À Londres, le Premier ministre Keir Starmer a justifié cette prise de position en affirmant vouloir « raviver l’espoir de paix et d’une solution à deux États », alors même que la perspective d’un règlement négocié semble plus incertaine que jamais. Ce revirement marque une inflexion notable dans la politique étrangère britannique, longtemps alignée sur la ligne atlantiste et israélienne.
À Ottawa, le ton s’est fait plus accusateur. Le gouvernement canadien a explicitement dénoncé « l’agression constante d’Israël contre Gaza », qu’il tient pour responsable de dizaines de milliers de morts civils, du déplacement forcé de plus d’un million de personnes, ainsi que d’une famine qualifiée d’« évitable » et de « violation grave du droit international humanitaire ».

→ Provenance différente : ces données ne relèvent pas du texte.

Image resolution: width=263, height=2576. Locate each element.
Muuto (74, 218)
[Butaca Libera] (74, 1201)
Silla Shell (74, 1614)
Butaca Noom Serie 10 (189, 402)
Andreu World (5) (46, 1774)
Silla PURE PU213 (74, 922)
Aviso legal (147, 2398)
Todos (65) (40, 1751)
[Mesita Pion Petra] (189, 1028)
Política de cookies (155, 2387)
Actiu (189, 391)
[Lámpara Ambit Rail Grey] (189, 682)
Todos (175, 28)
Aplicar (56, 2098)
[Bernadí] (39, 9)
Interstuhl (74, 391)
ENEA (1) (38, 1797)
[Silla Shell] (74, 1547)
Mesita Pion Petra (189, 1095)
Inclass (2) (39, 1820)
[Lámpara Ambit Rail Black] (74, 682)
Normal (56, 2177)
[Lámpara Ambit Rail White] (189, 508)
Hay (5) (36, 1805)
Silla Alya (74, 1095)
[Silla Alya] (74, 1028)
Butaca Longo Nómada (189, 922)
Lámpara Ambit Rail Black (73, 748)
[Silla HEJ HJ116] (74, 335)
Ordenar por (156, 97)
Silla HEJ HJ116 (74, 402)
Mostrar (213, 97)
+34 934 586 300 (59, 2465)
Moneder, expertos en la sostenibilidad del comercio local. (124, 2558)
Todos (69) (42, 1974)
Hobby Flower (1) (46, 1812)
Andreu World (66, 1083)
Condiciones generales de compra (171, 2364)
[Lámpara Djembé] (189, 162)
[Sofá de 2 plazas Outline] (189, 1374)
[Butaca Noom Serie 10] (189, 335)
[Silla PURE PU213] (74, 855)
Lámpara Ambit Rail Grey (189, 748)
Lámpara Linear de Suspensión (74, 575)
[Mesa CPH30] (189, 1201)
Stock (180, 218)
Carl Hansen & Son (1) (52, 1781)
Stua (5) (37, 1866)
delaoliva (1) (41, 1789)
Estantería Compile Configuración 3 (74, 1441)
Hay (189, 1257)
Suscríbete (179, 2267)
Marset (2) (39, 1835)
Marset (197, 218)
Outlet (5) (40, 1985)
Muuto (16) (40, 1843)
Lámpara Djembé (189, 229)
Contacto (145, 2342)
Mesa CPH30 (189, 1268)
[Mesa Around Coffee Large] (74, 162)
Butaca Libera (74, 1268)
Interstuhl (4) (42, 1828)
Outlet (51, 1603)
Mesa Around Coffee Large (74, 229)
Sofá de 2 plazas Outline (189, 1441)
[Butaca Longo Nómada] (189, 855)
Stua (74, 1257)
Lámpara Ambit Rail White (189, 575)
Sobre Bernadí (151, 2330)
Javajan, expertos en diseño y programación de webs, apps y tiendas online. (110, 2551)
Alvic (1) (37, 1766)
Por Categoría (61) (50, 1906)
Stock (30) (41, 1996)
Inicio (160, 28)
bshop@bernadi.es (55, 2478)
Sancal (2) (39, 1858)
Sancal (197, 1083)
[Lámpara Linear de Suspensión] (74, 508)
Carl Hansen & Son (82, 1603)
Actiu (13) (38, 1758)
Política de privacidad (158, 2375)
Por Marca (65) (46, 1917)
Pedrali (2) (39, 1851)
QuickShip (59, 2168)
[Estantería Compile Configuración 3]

Du côté de Canberra, la décision australienne s’inscrit dans une volonté de repositionnement stratégique dans la région Asie-Pacifique, mais aussi dans une réponse directe à une opinion publique de plus en plus critique envers l’impunité israélienne.
La réaction israélienne ne s’est pas fait attendre. Visiblement irrité, le Premier ministre Benjamin Netanyahou a condamné cette reconnaissance, qu’il a qualifiée de « capitulation morale ». Il a particulièrement ciblé le Premier ministre australien Anthony Albanese, le décrivant comme un « dirigeant faible, cédant à la pression de l’opinion publique ».
En rompant avec la posture de retenue adoptée de longue date par les grandes démocraties occidentales, Londres, Ottawa et Canberra redessinent les contours d’un ordre mondial en mutation. Cet acte diplomatique pourrait non seulement ouvrir la voie à de nouvelles reconnaissances internationales, mais aussi accentuer l’isolement politique d’Israël sur la scène mondiale.